Identify your audiences. Every brand has multiple audiences. If you are a nonprofit, for instance, your three primary audiences may be clients, donors, and board members. Their needs and interests, and the channels you use to reach them, may be very different. Therefore, it is important to identify them and create messages and strategies targeted to each one.
Identify overarching key messages. Overarching messages bring focus and purpose to annual projects and campaigns. They also provide the foundation for your campaigns and projects and reinforce your organization’s mission, vision, and values. They do not have to relate directly to every project on your calendar, but they will encompass the organization’s major goals for the year. For example, if you are a liberal arts college launching a new internship program, announcing partnerships with industries that will help students build workforce skills, and breaking ground on a new library that will encourage collaboration, one overarching message may be:
Identify audience-specific messages for individual projects and campaigns.

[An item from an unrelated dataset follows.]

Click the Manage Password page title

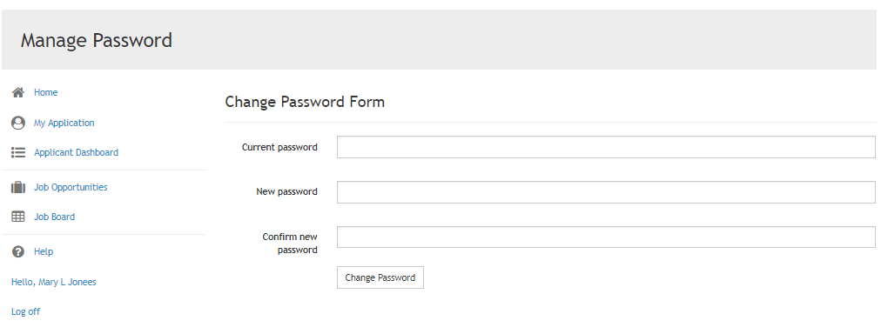[x=97, y=41]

For each project and campaign identify the targeted audience(s) and key messages for each one.
Board of trustees
Identify audience-specific tactics. Choose tactics that will reach the audiences you are targeting. In other words, meet them where they are. Do they use social media? If so, what platforms are they on? Does the audience respond better to in-person events? The channels used for each audience may be different.
Choose a project lead and set launch and milestone dates. Milestone dates should be used to review data and determine if your goals are being met. If goals are not being met, determine what is working and what isn't and make changes as needed. Continue to monitor.
Once you have written your communication plan, you can use your preferred management software to outline the steps and milestones for each project and campaign.